Page and screen pointing data:
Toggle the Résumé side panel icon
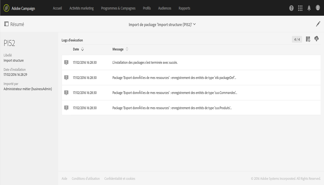 click(x=6, y=24)
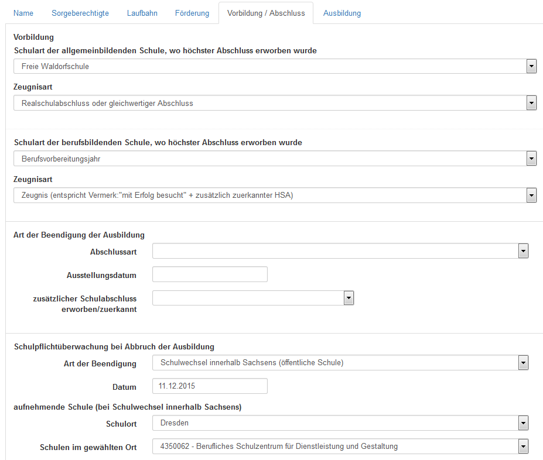This screenshot has width=543, height=460.
Task: Switch to the Sorgeberechtigte tab
Action: coord(80,13)
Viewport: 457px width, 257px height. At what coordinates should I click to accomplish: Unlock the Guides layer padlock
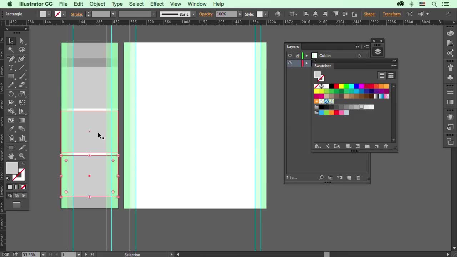[297, 55]
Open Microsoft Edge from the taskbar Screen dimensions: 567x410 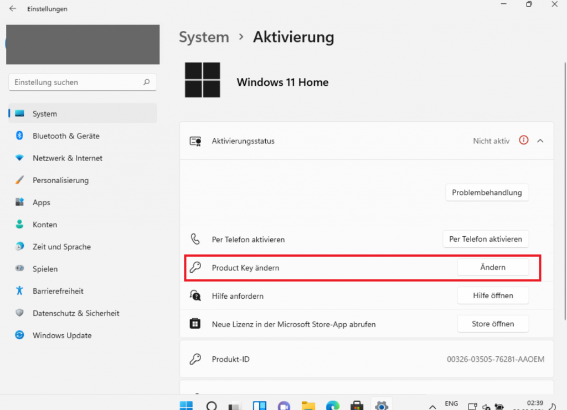pos(332,406)
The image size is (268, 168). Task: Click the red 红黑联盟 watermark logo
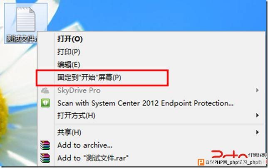pos(239,154)
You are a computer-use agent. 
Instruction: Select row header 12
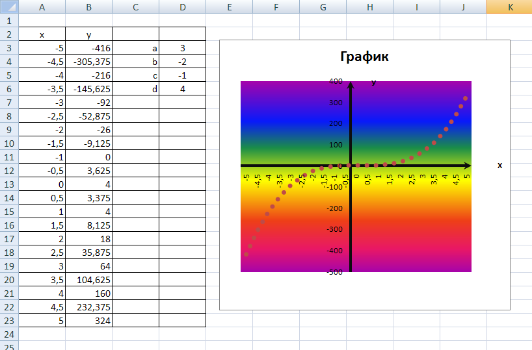pos(9,171)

PROBLEM DETAILS: Convert the items, beginning at the line that contains "The image size" and continuing through the last item, into a two-column CSV with the headers "instruction" and "location". Give one row per item, put the text and its answer each in a single quoted field with line breaks replaced by spaces, and leave out the pictures.

TASK ANSWER:
instruction,location
"The image size is (268, 168). Task: Click the red 红黑联盟 watermark logo","pos(239,154)"
"You are a computer-use agent. Instruction: Select row header 12","pos(9,171)"